Sunday, April 24, 2011

Review: Wolf Totem (Jiang Rong)

The central story in the Chinese novel Wolf Totem is imminently readable and even educational (but don’t let that scare you away!).  Yes, parts of the book distract from the central story and key parts are underdeveloped.  Nonetheless, I would enthusiastically recommend this book on the strength of the story and its setting in a historic, cultural, and geographic context not readily available to Western readers.

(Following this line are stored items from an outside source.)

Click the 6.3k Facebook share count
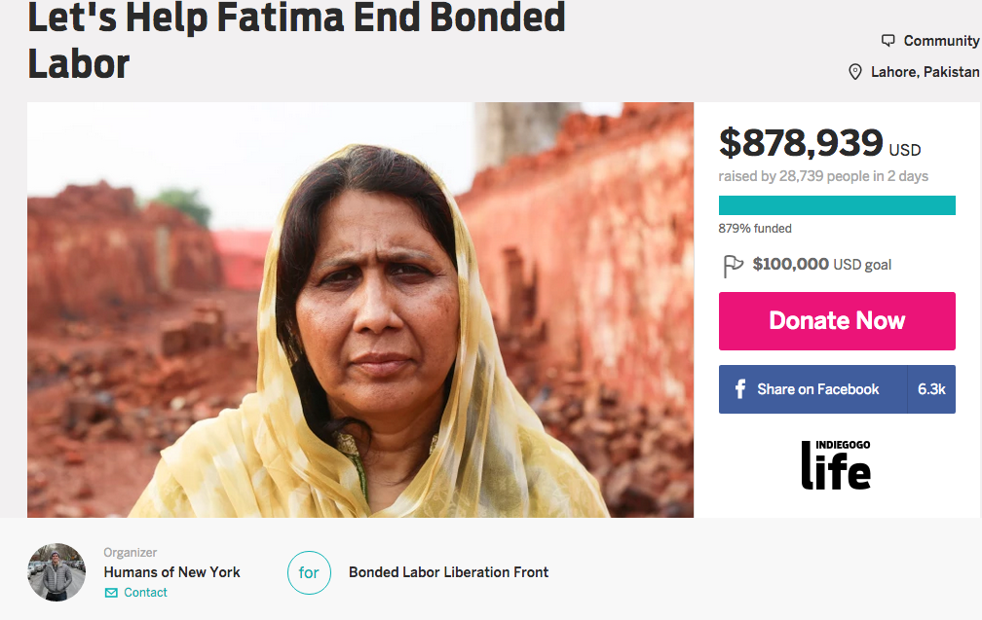The width and height of the screenshot is (982, 620). [931, 389]
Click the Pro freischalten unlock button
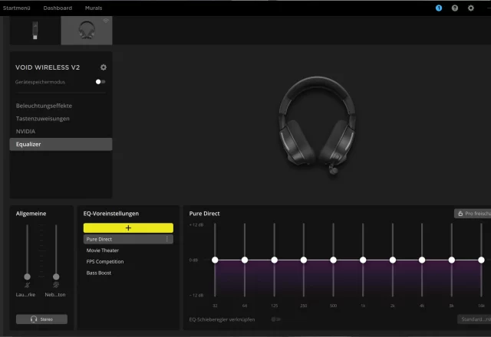This screenshot has width=491, height=337. pyautogui.click(x=472, y=214)
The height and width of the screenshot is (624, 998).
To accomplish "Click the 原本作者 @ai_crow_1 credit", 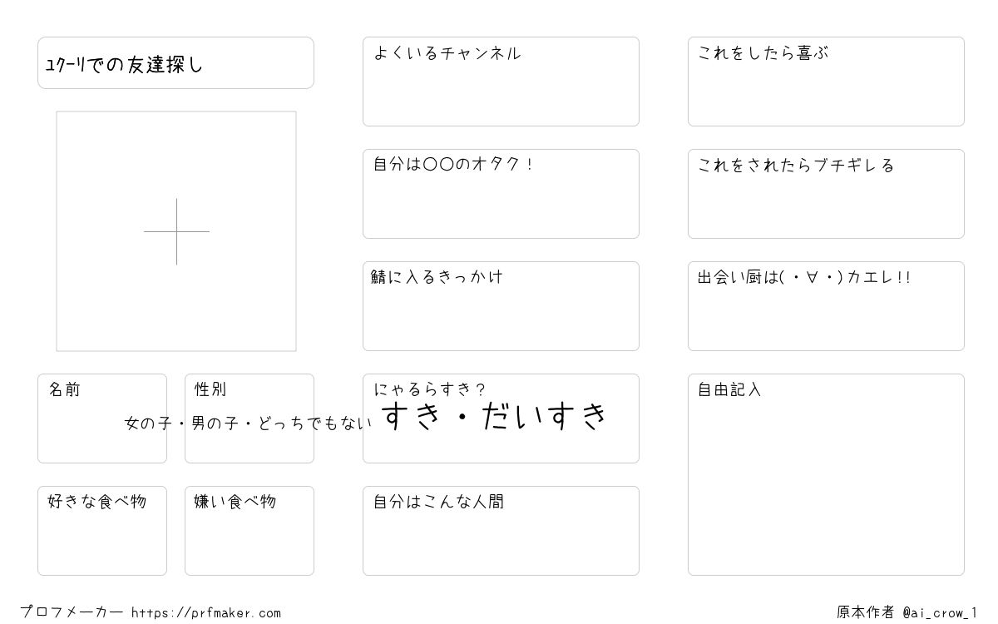I will [x=907, y=613].
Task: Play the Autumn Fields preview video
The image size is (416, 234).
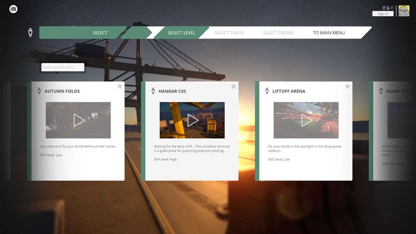Action: point(78,120)
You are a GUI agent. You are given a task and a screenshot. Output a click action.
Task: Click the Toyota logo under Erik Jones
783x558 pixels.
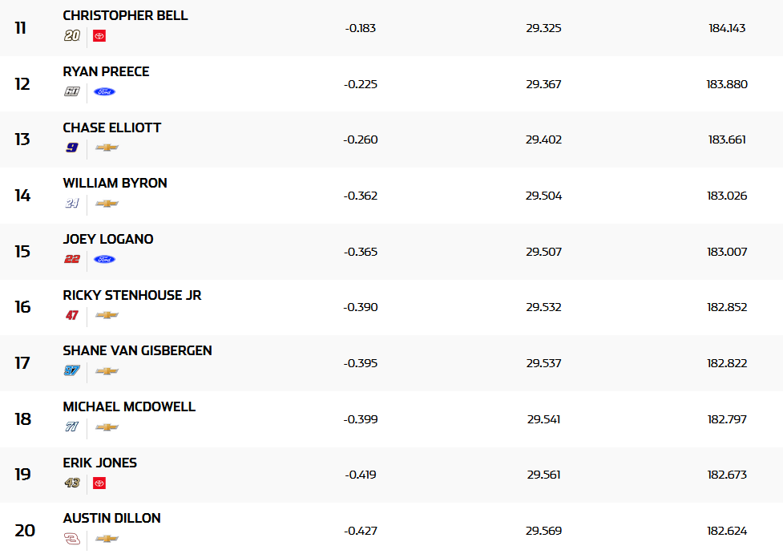pos(99,483)
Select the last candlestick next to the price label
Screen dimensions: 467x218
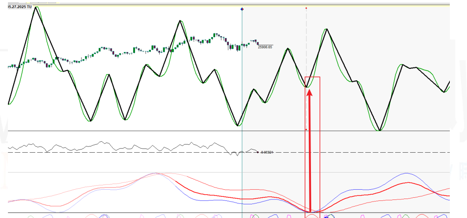tap(258, 43)
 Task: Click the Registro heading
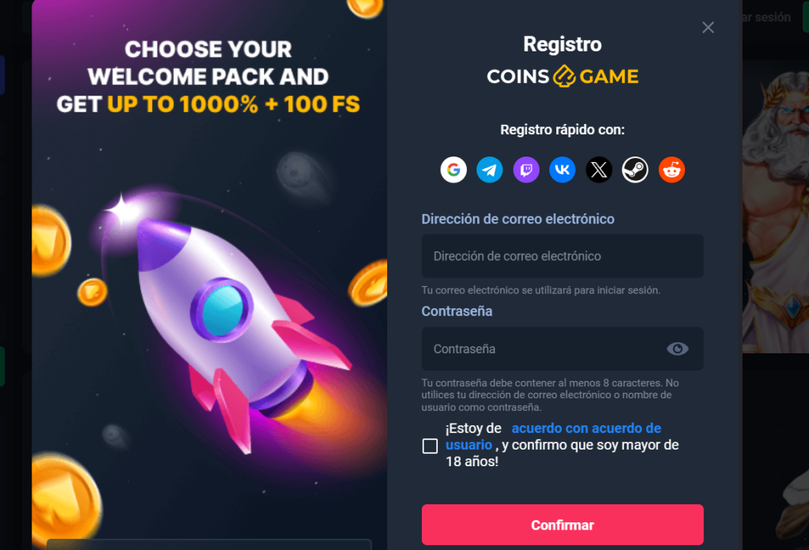coord(563,44)
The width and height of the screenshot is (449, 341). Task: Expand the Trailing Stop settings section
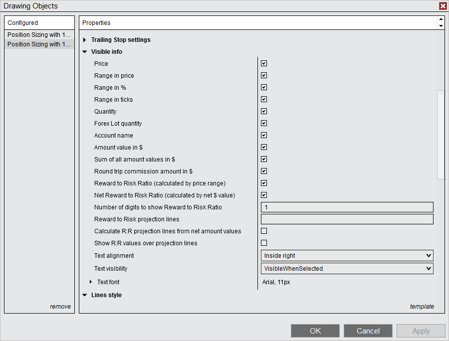(x=84, y=39)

Wolf Totem is the semi-autobiographical story of a Beijing student and budding intellectual, Chen Zhen, sent to Inner Mongolia to labor as a sheepherder during the Maoist cultural revolution of the 1960s. Chen and other Beijing students live in yurts and work with semi-nomadic herdsmen whose ancestors have tended livestock on the steppe for hundreds of generations. During his servitude, Chen embraces the Mongol culture and laments the Communist government’s efforts to transform the ecologically pristine steppe into agricultural regions more efficient at feeding China’s growing population.  Chen in particular idealizes the sustainable relationship the herdsmen have negotiated with their natural environment.  This includes a reverence toward wolves, which are at once the center of the Mongols' spiritual and cultural identity as well as their most feared and reviled enemies.  When the Communist government implements a brutally efficient wolf eradication policy, Chen sympathizes with Mongol elders who realize that the semi-nomadic culture of frontier is forever changing.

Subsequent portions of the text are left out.